The main objective of this article is to get the Igbo youths, to become accustomed to Igbo culture and tradition as well as the role, which they play in community development through the age grade system. In fact, this piece is written to motivate the younger generation to actively participate in community development.
Age grades are groups of persons who, according to societal norms and values, are regarded as people of the same age. But, they do vary from one community to the other. For instance, they go by several names such as OtuOgbo, NdeUke or NdeEbiri according to the community where they are practiced.
In some communities, persons within a specific period of three, four or even five years age bracket form an age grade. Each age grade is given a special name that helps define its position in the community, relative to other age grades.
In some communities, they are gender segregated while in others, like in Obinwanne Age Grade in Atani-Arochukwu, they are mixed (men and women). But each age grade is clearly distinguished from one another.
However, as years pass by, the younger groups ascend the ladder and takeover the older age grades.

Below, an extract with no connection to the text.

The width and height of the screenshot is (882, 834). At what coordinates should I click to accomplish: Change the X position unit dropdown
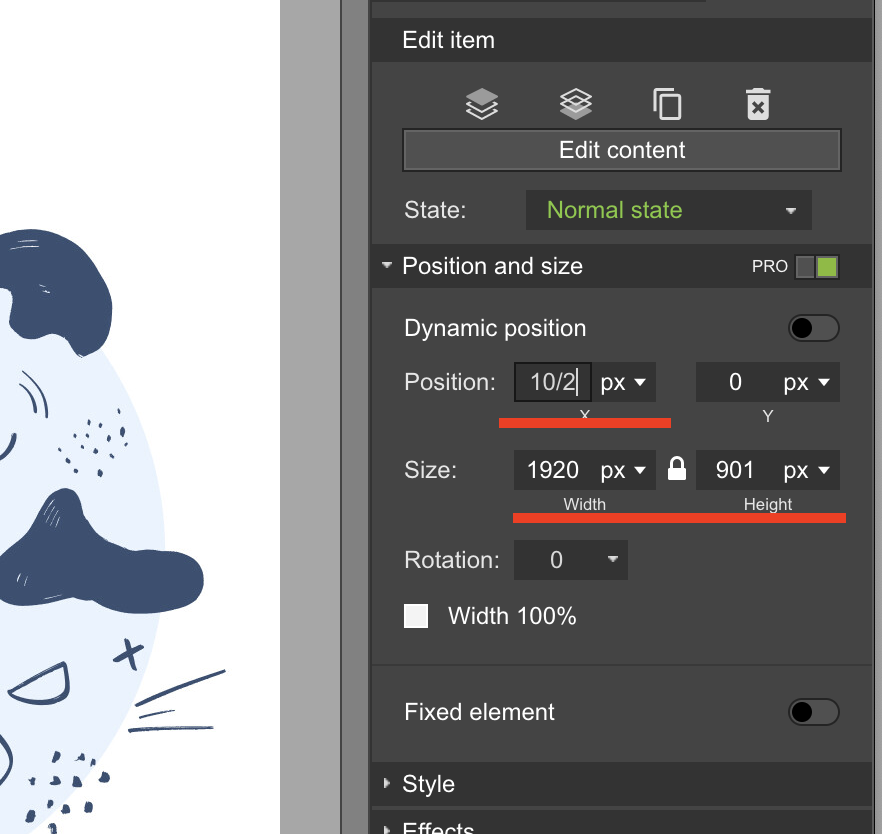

According to Ugiagbe and Uguagbe (2015), “The Igbo of Eastern Nigeria, for example, have a culture of segmenting into different age grades which can be likened to teams in management and platoons in war games”
Among the members of these different age grades can be found those with different roles which enable them to act as teams.

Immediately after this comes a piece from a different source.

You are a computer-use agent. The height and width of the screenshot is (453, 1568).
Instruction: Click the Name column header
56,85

Generally, age grades serve as avenues for social interaction among members and, more importantly, as agents of community development.
In some communities, entry into an age grade, often gender separated, is usually marked by an initiation rite which may be the crowning of a long and complex preparation.

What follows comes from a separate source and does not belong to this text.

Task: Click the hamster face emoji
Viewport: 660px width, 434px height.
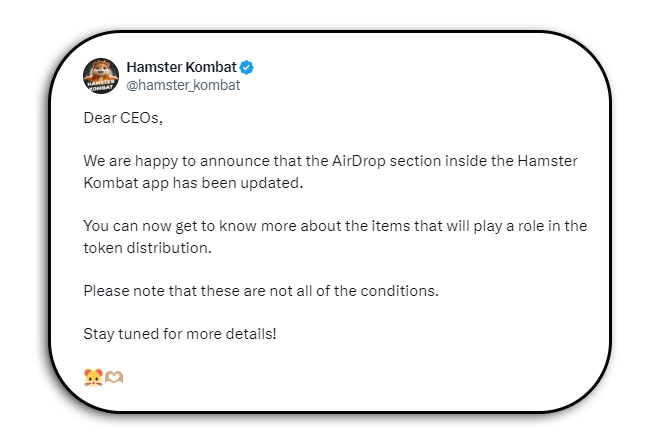Action: pos(93,377)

In the pre-colonial period, the newly formed age grades had to prove themselves for maturity by defending the community against hostile neighbours or enemies.
Members of each age grade are meant to know one another fairly well, to choose leaders among their members, to meet regularly to discuss issues of mutual or communal interest, to willingly help one another and defend the community when the need arises.
Despite the onslaught of modernization, industrialization and urbanization, the roles of age grades in Igbo land remain significant and impactful chiefly as a symbol of unity that is; unity among members.
Some of the roles of age grades play in Igbo land include: maintaining security of lives and property, enforcement of law and order, developers/executors of community initiatives and projects, crime control which is a growing area of need in many communities today, conflict resolution within the age grade/within the entire community, and community warfare in both physical and spiritual affairs.
Other roles of age-grades include; serving as agents of change and modernization and sophistication; role models and community conscience; educators and socializing agents; managers of projects; advocates of best practices; power balance in community initiatives; providing voice and support to the poor and the disadvantaged; enforcers of ancestral wishes and protectors of cultural values and norms; power balance in community initiatives; and pulling the community ahead and ensuring good value orientation.
Where there is unrest, high level of criminalities and social dislocations in communities, the age grades are trusted and called upon to bring about sanity.
In any Igbo community where there is unrest, high level of criminality and social dislocations, the first question to ask is “Where are the age grades?”
Imagine what would be the situation of many Igbo communities if our ancestors did not come up with this social engineering mechanism called age grades.